**Extrait du texte:**

Climat

En France, un réchauffement climatique pire que prévu

A peine sorti des canicules de l’été et d’un mois d’octobre extrêmement chaud, des scientifiques de Météo-France, et du CNRS préviennent que le réchauffement climatique pourrait être pire que prévu en France au cours du 21ème siècle.

+4°C en 2100 en France

La France s’est réchauffée de 1,7°C depuis la période préindustrielle ce qui correspond à l’augmentation moyenne de la température sur les continents (+1,6°C) à l’échelle de la planète. Pour rappel, le dernier rapport du GIEC estimait que la température moyenne globale avait augmenté de 1,1°C depuis 1850, les océans se réchauffant moins vite que les terres émergées. Mais une étude1 récente montre que, en France, la température moyenne pourrait atteindre +3,8°C degrés en 2100 dans le cas d’un scénario d’émissions de gaz à effet de serre intermédiaire. A l’heure actuelle, les objectifs climatiques de l’ensemble des pays nous conduisent à un scénario catastrophique de +2,8°C de réchauffement global d’ici la fin du siècle. Cela correspond à un scénario moyen d’émissions. Avec un scénario très émissif, la température moyenne en France pourrait grimper de 6,7°C.

**Enregistrements fournis:**
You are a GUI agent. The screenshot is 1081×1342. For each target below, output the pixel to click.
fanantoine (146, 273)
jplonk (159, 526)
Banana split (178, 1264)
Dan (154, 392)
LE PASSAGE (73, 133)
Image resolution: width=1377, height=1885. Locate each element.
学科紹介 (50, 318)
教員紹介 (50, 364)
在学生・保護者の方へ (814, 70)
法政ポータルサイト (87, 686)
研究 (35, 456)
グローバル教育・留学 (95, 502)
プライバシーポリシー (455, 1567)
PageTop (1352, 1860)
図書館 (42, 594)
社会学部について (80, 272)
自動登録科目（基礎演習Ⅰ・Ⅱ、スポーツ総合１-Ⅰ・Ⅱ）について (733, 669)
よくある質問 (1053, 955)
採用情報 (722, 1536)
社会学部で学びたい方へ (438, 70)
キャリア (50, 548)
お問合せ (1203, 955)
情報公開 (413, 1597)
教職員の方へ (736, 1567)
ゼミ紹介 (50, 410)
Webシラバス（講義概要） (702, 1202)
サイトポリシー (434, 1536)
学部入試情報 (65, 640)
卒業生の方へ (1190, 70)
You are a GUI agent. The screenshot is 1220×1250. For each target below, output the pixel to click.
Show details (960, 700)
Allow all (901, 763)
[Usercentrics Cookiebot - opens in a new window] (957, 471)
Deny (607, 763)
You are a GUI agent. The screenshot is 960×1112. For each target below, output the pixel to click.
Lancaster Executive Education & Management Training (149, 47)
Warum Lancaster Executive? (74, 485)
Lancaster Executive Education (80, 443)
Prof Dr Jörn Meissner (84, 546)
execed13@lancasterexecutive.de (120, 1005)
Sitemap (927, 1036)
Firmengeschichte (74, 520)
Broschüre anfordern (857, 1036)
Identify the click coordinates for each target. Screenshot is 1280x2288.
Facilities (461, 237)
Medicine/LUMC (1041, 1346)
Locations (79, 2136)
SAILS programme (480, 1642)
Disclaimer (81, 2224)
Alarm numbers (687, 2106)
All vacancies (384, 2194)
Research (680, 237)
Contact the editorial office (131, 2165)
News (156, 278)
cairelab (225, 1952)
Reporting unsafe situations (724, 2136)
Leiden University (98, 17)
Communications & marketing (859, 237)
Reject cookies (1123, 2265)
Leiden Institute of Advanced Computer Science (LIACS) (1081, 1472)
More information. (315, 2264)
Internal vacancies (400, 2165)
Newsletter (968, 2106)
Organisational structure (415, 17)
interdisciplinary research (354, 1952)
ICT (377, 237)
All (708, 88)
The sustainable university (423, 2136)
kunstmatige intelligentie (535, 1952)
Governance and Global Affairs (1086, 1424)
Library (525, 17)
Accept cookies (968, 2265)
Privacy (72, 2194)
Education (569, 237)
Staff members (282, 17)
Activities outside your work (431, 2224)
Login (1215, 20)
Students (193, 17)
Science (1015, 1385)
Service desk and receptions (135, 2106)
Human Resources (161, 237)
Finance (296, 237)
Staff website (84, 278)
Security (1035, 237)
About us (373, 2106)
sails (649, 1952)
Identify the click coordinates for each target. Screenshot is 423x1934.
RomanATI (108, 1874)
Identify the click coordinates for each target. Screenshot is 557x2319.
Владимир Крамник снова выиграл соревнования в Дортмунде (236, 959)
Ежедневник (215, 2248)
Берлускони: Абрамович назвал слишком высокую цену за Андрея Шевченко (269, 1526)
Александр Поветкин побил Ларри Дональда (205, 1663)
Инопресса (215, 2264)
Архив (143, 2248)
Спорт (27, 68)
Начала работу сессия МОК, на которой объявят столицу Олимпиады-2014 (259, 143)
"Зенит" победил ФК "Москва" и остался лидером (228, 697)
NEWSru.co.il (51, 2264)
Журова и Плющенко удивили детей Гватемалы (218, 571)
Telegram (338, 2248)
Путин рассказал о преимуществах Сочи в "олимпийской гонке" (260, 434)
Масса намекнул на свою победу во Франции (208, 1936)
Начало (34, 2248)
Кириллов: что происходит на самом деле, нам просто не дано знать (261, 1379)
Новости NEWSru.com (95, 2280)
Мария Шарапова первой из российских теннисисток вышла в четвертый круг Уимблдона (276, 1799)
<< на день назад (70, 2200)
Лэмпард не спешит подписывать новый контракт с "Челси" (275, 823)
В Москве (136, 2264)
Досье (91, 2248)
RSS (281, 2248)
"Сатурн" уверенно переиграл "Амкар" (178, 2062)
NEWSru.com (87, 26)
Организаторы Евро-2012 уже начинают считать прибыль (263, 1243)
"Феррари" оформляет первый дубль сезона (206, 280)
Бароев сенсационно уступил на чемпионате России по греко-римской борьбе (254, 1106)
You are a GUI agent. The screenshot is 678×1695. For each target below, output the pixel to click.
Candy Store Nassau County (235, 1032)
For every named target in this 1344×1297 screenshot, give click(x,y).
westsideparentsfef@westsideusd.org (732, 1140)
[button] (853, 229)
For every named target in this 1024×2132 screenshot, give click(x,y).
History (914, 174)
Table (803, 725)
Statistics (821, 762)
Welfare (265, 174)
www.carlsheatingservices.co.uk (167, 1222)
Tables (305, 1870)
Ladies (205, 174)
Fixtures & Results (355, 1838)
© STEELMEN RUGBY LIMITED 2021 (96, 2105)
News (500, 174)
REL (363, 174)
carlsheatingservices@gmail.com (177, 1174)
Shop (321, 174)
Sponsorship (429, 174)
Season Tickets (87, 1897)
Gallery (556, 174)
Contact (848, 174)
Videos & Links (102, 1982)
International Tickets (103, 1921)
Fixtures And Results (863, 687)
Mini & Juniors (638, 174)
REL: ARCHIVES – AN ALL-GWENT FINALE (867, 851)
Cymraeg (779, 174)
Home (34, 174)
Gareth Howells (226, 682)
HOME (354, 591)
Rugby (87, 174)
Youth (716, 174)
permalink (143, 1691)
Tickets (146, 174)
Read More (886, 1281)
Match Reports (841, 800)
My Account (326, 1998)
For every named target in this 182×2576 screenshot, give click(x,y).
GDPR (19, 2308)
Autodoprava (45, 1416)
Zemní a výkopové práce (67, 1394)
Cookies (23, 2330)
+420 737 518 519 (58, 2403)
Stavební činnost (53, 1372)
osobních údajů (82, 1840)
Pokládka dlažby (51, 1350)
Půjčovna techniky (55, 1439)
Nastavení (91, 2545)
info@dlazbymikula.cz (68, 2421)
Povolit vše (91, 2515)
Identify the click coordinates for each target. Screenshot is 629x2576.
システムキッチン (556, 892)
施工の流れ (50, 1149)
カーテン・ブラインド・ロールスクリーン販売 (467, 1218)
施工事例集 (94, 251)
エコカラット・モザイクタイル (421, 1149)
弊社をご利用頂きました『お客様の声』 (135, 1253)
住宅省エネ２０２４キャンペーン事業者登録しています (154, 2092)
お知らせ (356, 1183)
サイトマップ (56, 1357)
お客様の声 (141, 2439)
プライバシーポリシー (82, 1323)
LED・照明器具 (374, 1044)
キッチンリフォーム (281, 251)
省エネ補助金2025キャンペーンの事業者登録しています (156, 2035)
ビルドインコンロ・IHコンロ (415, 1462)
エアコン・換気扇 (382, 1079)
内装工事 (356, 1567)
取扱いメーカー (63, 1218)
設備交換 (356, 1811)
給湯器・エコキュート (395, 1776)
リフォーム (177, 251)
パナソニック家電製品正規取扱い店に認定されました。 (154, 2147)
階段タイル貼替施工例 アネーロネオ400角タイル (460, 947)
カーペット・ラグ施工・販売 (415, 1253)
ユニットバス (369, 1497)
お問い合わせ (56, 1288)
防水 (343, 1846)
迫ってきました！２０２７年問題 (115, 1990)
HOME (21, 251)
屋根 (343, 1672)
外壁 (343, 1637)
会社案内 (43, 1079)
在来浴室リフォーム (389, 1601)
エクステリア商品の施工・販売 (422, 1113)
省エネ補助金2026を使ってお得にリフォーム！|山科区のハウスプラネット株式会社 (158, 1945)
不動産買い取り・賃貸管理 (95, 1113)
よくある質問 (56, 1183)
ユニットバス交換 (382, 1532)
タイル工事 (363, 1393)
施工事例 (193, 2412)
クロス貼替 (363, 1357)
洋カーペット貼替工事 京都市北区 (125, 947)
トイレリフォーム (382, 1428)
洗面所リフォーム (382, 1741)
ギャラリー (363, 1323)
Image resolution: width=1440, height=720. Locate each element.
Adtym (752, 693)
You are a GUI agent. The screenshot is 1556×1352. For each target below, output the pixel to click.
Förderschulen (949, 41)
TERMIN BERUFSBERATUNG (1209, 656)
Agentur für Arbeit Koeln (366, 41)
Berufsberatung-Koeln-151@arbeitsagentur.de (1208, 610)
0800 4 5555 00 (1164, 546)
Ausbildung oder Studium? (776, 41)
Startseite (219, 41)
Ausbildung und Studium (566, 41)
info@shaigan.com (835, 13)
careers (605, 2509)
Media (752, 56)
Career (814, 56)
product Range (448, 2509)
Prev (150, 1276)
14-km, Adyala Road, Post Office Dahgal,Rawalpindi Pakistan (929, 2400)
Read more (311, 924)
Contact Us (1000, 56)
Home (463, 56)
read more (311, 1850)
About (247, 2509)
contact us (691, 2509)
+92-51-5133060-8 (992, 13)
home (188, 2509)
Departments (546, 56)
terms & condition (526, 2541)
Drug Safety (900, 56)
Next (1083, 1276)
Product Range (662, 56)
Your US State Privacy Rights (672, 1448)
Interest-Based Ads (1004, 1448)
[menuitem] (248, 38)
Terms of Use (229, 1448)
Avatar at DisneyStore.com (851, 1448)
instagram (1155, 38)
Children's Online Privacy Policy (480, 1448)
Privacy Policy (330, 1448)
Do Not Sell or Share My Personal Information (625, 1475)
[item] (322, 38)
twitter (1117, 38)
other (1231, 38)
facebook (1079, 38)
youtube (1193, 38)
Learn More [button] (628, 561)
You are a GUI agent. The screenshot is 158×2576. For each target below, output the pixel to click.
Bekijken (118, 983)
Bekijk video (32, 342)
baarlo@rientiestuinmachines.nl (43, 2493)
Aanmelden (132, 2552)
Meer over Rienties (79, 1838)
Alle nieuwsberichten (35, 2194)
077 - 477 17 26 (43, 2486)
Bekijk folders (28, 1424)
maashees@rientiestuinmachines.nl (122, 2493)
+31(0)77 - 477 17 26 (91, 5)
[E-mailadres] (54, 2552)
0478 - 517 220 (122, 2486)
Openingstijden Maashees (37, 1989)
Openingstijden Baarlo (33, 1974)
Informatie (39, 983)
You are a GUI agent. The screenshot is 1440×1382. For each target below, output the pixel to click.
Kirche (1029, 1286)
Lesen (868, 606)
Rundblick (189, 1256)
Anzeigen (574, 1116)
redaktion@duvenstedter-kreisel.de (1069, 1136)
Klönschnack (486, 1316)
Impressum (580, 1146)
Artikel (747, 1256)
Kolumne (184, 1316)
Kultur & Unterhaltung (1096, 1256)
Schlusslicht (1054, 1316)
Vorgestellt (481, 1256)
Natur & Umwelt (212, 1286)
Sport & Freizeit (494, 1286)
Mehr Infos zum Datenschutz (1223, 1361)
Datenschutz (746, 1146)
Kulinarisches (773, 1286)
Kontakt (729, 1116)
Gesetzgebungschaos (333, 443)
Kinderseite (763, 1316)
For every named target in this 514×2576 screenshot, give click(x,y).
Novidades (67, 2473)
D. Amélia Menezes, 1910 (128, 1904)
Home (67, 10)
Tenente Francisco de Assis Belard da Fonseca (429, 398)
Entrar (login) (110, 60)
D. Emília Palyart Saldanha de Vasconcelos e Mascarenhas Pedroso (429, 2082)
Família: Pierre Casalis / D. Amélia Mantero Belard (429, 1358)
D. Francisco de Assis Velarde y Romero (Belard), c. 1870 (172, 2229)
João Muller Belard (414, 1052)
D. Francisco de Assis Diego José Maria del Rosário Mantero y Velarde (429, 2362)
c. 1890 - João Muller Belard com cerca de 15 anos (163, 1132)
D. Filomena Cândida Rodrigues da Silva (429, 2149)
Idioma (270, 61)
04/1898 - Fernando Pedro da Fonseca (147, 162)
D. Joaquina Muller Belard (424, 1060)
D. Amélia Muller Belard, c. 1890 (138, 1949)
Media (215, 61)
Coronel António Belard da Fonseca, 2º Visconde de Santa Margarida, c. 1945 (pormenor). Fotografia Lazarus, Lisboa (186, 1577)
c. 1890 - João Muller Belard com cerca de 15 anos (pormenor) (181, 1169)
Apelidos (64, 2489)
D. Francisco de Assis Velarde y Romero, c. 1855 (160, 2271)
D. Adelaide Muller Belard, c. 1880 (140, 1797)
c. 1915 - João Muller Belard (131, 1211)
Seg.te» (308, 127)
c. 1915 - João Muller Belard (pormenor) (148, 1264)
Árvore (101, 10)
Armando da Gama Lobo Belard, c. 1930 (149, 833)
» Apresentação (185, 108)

**Consignes:**
A. Reprenez sous forme de liste le paragraphe de l'extrait sur le climat qui commence par « La France s'est réchauffée », en gardant ses faits principaux.
B. Mettez en liste numérotée les lignes des enregistrements allant de celle qui contient "洋カーペット貼替工事 京都市北区 (125, 947)" jusqu'à celle qui contient "Prev (150, 1276)", ces deux lignes comprises.

**Réponses dans l'ordre:**
A.
- La France s'est réchauffée de 1,7 °C depuis la période préindustrielle. Cela correspond à peu près à la hausse moyenne sur les continents (+1,6 °C).
- D'après le dernier rapport du GIEC, la température moyenne mondiale a augmenté de 1,1 °C depuis 1850. Les océans se réchauffent moins vite que les terres émergées.
- Une étude récente indique qu'en France la température moyenne pourrait gagner 3,8 °C en 2100 avec un scénario d'émissions intermédiaire.
- Les objectifs climatiques actuels de tous les pays mènent à +2,8 °C de réchauffement mondial d'ici la fin du siècle, ce qui correspond à un scénario moyen d'émissions.
- Avec un scénario très émissif, la température moyenne en France pourrait monter de 6,7 °C.

B.
1. 洋カーペット貼替工事 京都市北区 (125, 947)
2. トイレリフォーム (382, 1428)
3. 洗面所リフォーム (382, 1741)
4. ギャラリー (363, 1323)
5. Image resolution: width=1440, height=720. Locate each element.
6. Adtym (752, 693)
7. You are a GUI agent. The screenshot is 1556×1352. For each target below, output the pixel to click.
8. Förderschulen (949, 41)
9. TERMIN BERUFSBERATUNG (1209, 656)
10. Agentur für Arbeit Koeln (366, 41)
11. Berufsberatung-Koeln-151@arbeitsagentur.de (1208, 610)
12. 0800 4 5555 00 (1164, 546)
13. Ausbildung oder Studium? (776, 41)
14. Startseite (219, 41)
15. Ausbildung und Studium (566, 41)
16. info@shaigan.com (835, 13)
17. careers (605, 2509)
18. Media (752, 56)
19. Career (814, 56)
20. product Range (448, 2509)
21. Prev (150, 1276)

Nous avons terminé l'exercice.